Records supplied section start
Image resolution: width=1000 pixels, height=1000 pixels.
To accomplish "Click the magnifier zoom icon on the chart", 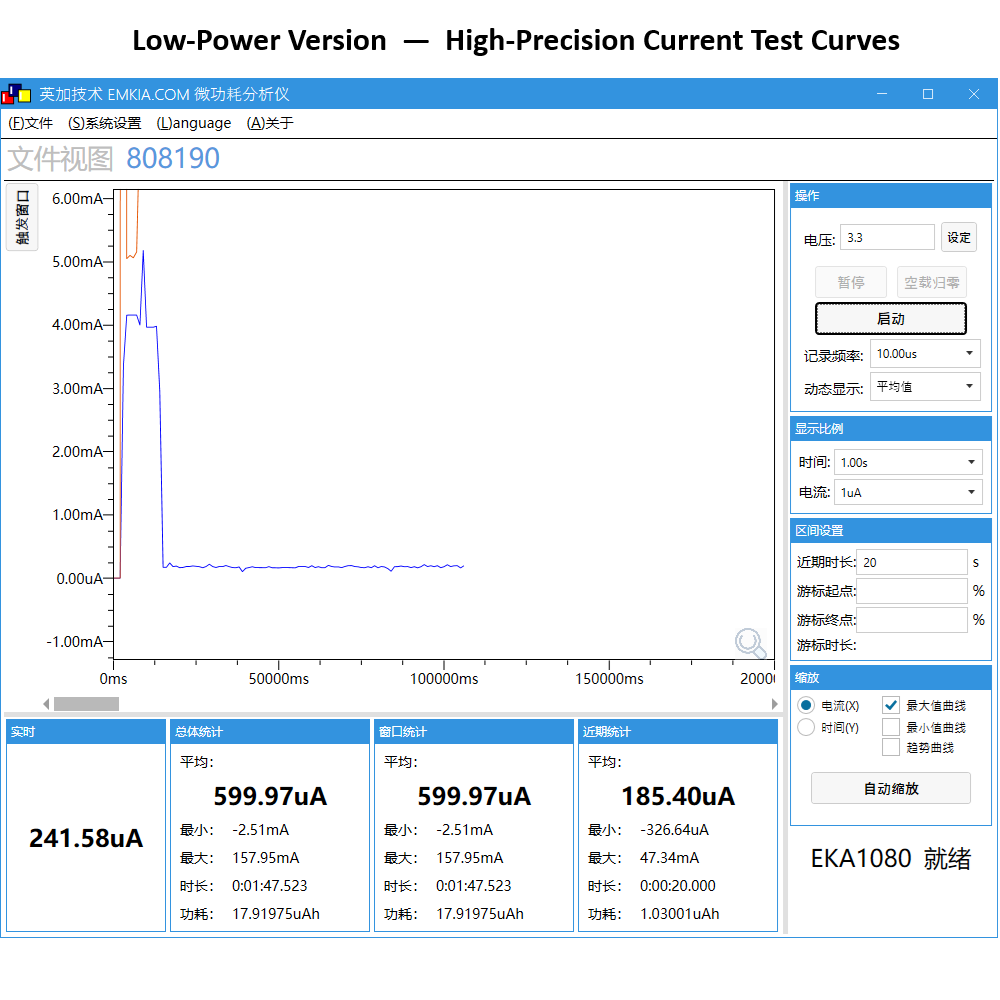I will tap(751, 644).
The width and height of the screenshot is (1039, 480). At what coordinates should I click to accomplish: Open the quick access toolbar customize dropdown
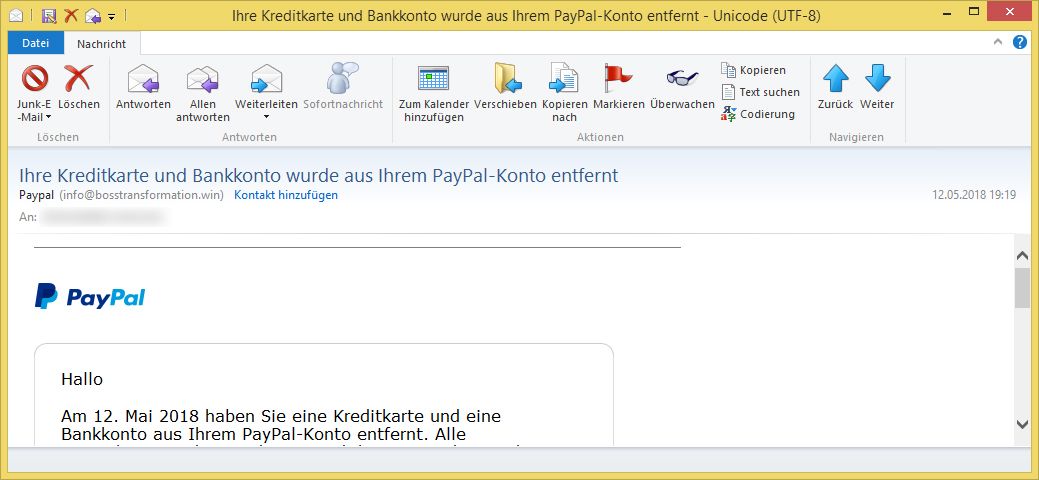click(111, 16)
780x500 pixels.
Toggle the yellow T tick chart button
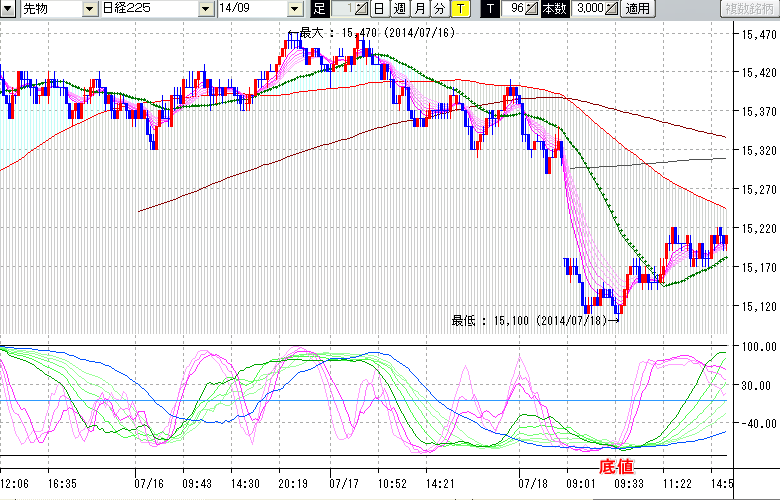tap(459, 9)
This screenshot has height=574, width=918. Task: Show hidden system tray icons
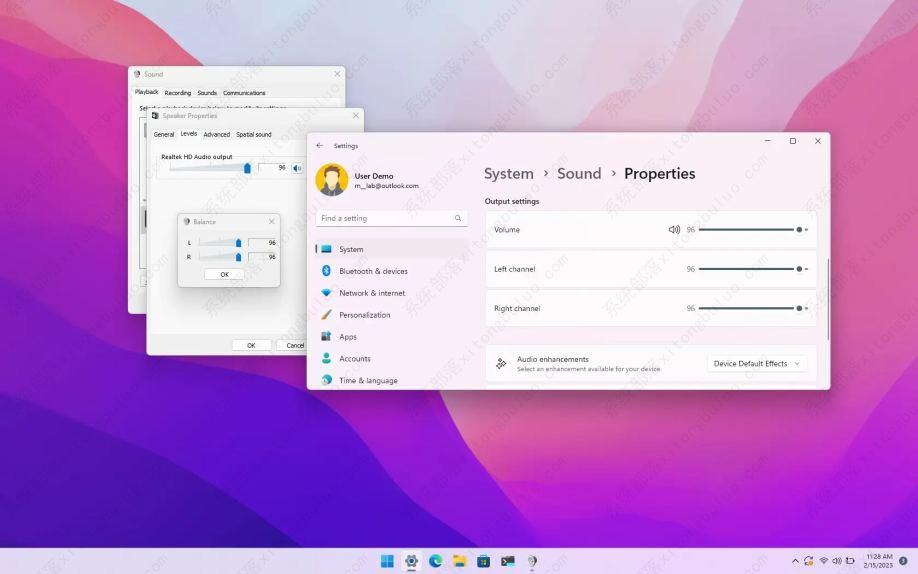(x=795, y=561)
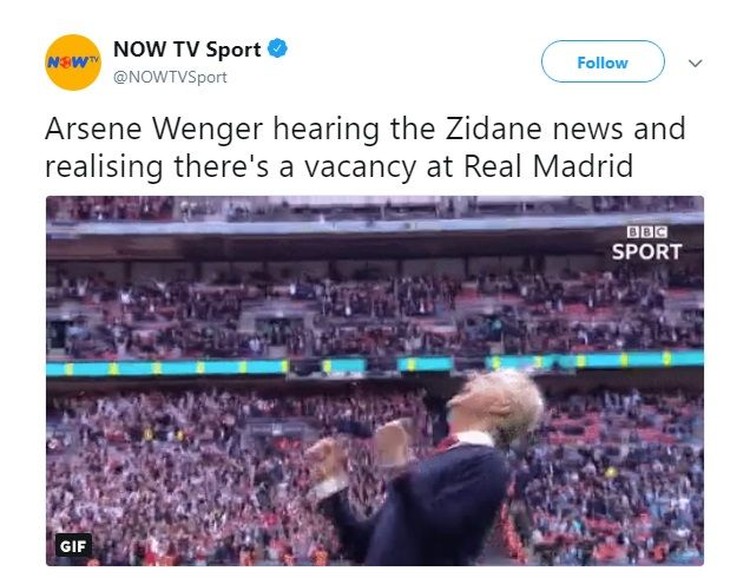750x578 pixels.
Task: Click the SPORT text in the watermark
Action: [647, 252]
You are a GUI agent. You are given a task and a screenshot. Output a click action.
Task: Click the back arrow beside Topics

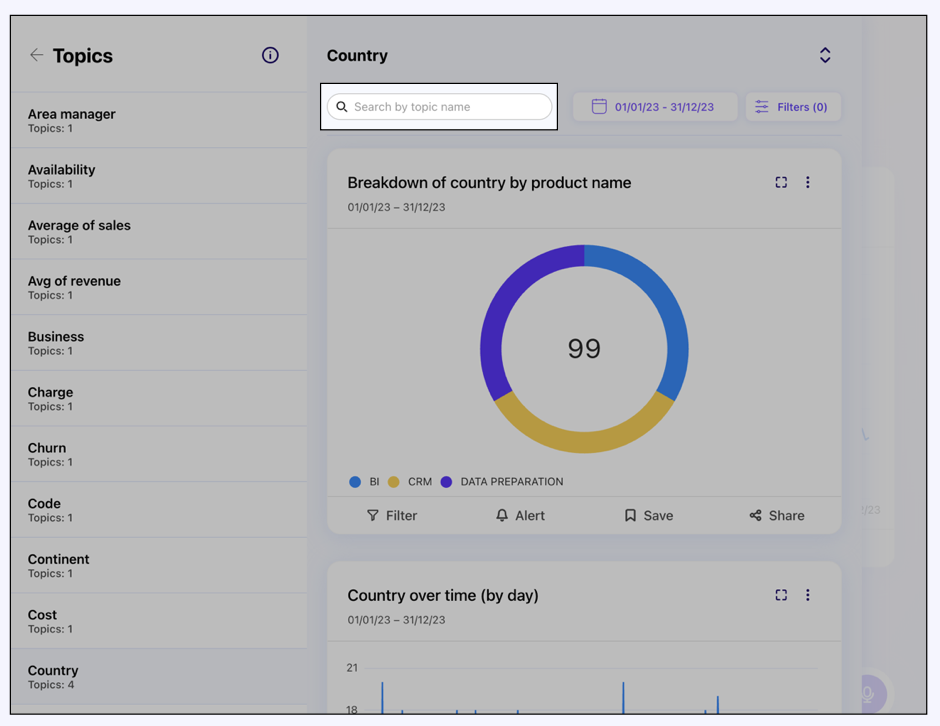[x=37, y=55]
Records supplied section end
* About this task
Exactly as written, restate the lines from the one that contains "You are a GUI" through the final line of the data, both ends included, but leave out the pictures.

* Answer to the exercise
You are a GUI agent. You are given a task and a screenshot. Output a click action.
Task: Click the back arrow beside Topics

[x=37, y=55]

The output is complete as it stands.